Sharma, Laxmi, Dalal, Monika, Verma, Rakesh K., Kumar, Santosh V.V., Yadav, Shashank K., Pushkar, Suchitra, Kushwaha, Sita Ram, Bhowmik, Arpan, Chinnusamy, Viswanathan
Environmental and experimental botany 2018 v.150 pp. 9-24
Oryza sativa, drought, gene expression regulation, genes, genetic engineering, genotype, grain yield, heat stress, indole acetic acid, lipid peroxidation, panicles, plant fertility, pollen, rice, spikelets, temperature, transcription factors, viability, yield components
Rice is highly sensitive to drought and high temperature (HT) stresses at reproductive phase. Since auxin is a major regulator of reproductive development, we analysed the role of indole-3-acetic acid (IAA) in spikelet fertility of rice under drought and HT stresses in 4 different experiments with 23 diverse rice genotypes. The results showed that both of these stresses reduced the pollen viability, spikelet fertility, and yield components. Exogenous IAA (10−5 M) sprayed on plants during drought or heat stresses mitigated the adverse stress effects on pollen viability, spikelet fertility and yield components across experiments in most genotypes. Exogenous IAA application reduced the membrane lipid peroxidation and ROS accumulation in spikelets under both stresses. Drought and HT stresses significantly reduced the mean endogenous IAA content of rice panicles. Endogenous IAA levels significantly and positively correlated with pollen viability and yield component traits, and negatively correlated with lipid peroxidation of spikelets. Expression of most of the YUCCA genes and their transcriptional regulators SPL, NGA and TFL were downregulated in the spikelets of rice genotypes under stress. Further, auxin co-receptor genes TIR1/AFB2-AUX/IAA, ARF target gene HAF TF, 3 out of 4 PIN genes, and 5 ARFs analysed in this study were significantly downregulated by drought/heat stresses in rice spikelets.

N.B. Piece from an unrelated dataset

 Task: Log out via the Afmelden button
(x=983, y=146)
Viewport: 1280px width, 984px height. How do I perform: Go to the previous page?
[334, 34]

These results showed that drought and HT stress-mediated decline in endogenous IAA level and impairment of IAA signalling are the major causes of spikelet sterility in rice. Exogenous auxin and genetic manipulation of auxin synthesis and signalling will be useful to mitigate spikelet sterility and stabilize the grain yield of rice under drought and heat stresses.